An okay read; I give it a four. Needs more pictures in the “Sex Crimes” section.
Which didn’t teach me anything about law enforcement, really. Except that when my wife sees what we did to the encyclopedia shelf, I’m pretty sure my conjugal visits will be suspended for a while.
My Amazon Review:
I figured the kids needed to learn that crime doesn’t pay. And I needed a sandwich, and maybe a nap. What better way to achieve both goals than to cuff the kids up together for a couple of hours and let them think about whatever it was we were supposed to be pretending they’d done?
I even got soft and bought this fuzzy sort of handcuff, so they wouldn’t hurt the kids’ wrists. Sure, they’re not “standard police issue,” probably, but what can I say? Every once in a while “good cop” wins out over “bad cop.”

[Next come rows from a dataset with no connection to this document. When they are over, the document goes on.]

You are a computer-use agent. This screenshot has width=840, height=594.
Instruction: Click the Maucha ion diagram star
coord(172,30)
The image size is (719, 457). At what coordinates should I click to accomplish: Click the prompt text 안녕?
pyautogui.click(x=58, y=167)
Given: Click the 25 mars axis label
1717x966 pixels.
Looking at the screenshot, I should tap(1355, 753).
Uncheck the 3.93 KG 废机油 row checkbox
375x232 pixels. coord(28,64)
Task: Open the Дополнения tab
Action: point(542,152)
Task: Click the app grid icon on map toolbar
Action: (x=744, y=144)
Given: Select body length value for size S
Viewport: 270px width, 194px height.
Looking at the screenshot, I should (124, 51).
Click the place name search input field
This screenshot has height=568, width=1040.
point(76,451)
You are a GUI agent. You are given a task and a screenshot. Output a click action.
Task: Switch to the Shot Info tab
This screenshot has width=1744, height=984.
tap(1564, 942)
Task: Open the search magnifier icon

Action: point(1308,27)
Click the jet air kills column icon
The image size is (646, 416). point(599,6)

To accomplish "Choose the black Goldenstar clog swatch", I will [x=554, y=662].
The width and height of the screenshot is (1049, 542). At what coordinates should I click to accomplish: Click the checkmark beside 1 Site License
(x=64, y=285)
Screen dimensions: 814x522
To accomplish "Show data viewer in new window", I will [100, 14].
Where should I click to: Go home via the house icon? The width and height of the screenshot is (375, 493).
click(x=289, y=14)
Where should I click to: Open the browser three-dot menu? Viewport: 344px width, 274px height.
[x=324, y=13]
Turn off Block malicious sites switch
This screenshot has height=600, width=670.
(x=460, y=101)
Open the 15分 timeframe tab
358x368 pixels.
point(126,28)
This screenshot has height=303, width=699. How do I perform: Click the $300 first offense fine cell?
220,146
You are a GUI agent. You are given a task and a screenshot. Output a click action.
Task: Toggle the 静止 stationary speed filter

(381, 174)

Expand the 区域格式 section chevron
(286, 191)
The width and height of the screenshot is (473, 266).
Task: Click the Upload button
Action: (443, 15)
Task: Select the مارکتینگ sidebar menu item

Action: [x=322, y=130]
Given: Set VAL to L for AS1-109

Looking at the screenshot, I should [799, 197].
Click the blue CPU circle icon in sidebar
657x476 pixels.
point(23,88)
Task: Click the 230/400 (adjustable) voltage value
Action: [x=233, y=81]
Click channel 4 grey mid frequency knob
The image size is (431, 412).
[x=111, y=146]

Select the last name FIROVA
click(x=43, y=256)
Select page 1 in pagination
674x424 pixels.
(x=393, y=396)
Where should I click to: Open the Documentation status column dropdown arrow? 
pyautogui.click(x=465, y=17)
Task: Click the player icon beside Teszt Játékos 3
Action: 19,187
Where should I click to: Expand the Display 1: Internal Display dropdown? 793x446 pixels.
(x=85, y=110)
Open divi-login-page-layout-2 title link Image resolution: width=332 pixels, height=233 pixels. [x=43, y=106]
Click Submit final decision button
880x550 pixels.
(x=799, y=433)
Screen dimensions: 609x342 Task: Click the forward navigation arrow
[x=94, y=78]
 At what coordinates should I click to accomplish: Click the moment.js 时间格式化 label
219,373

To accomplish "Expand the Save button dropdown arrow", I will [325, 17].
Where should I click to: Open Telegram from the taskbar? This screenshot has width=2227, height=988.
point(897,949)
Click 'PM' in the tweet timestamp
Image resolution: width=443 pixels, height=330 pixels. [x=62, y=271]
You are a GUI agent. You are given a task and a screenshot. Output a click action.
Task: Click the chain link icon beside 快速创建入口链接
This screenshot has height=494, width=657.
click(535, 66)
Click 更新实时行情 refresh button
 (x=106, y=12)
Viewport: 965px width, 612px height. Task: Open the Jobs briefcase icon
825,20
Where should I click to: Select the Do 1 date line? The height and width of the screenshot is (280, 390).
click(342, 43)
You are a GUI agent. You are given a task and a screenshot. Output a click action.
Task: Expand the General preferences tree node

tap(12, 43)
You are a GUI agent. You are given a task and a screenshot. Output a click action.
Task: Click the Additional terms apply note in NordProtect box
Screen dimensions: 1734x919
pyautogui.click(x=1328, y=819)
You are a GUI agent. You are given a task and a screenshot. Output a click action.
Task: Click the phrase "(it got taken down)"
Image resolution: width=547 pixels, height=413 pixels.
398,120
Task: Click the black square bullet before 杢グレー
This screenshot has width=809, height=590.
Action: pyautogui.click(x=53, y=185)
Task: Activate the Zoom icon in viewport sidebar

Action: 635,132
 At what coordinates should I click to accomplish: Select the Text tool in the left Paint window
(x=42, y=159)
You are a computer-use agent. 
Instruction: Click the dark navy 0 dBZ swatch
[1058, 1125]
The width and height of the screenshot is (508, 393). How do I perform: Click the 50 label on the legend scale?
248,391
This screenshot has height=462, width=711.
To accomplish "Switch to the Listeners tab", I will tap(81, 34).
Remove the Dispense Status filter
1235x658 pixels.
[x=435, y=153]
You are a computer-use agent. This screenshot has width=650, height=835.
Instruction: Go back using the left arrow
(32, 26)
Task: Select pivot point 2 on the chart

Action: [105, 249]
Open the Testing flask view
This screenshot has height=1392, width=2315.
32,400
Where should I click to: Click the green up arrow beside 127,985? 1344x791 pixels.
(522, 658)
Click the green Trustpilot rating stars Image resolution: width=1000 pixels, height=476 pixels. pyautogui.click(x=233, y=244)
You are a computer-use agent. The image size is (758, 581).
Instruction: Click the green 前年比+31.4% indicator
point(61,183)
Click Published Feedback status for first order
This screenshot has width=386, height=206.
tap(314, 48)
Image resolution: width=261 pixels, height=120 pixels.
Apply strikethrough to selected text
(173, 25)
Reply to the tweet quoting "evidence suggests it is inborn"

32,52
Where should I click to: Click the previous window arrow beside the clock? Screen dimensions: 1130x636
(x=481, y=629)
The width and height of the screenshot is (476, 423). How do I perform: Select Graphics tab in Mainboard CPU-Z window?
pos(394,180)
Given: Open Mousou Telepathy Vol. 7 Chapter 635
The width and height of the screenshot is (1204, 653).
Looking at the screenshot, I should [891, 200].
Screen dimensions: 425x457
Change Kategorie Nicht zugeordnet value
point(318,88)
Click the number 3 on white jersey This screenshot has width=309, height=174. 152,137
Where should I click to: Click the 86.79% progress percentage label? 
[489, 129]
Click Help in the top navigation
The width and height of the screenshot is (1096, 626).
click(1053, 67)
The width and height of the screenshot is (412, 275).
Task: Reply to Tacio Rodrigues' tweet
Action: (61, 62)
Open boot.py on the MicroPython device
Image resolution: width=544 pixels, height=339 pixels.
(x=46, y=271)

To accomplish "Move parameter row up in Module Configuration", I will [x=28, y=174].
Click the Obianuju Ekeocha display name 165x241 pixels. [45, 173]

Of course, their mom was a little taken aback when she found her boys handcuffed together with these in the hall closet while I was off having a snack. I explained the whole game and we let the kids go and it was all fine — but she did “confiscate” the cuffs, and asked us to watch the kids a little longer while she and her husband played some version of the game themselves. She mentioned something about “Bad Cop, Naughty Cop,” but I didn’t ask questions. I mean, without any robbers, what’s the point, really?
My Amazon Review:
What’s better about being a cop than eating doughnuts? Try being a cop with two young perps in custody and eating doughnuts in front of them until they cry their little lawbreaking eyes out. Yeah, that’s right — you kids should have thought about doughnuts before we started pretending you were armed robbers or embezzlers or cow rustlers or whatever.
But what’s even better than that?
Deciding to turn the two young “perps” into snitches, “bribing” them with three dozen doughnuts for “turning state’s evidence,” and then sending them home with their parents on a sugar high that would make a methadone clinic worker weep. Don’t worry, Mom and Dad; the kid’s will be asleep by ten. AM. Next Tuesday. Have fun with that!
“Constable Zolton, reportin’ for doodie, cap’n!”
You see what happened there? That’s called “To Protect (My Private Time) and Serve (My Goal of Never Babysitting Again).” Now move along, citizen. Nothing more to see here.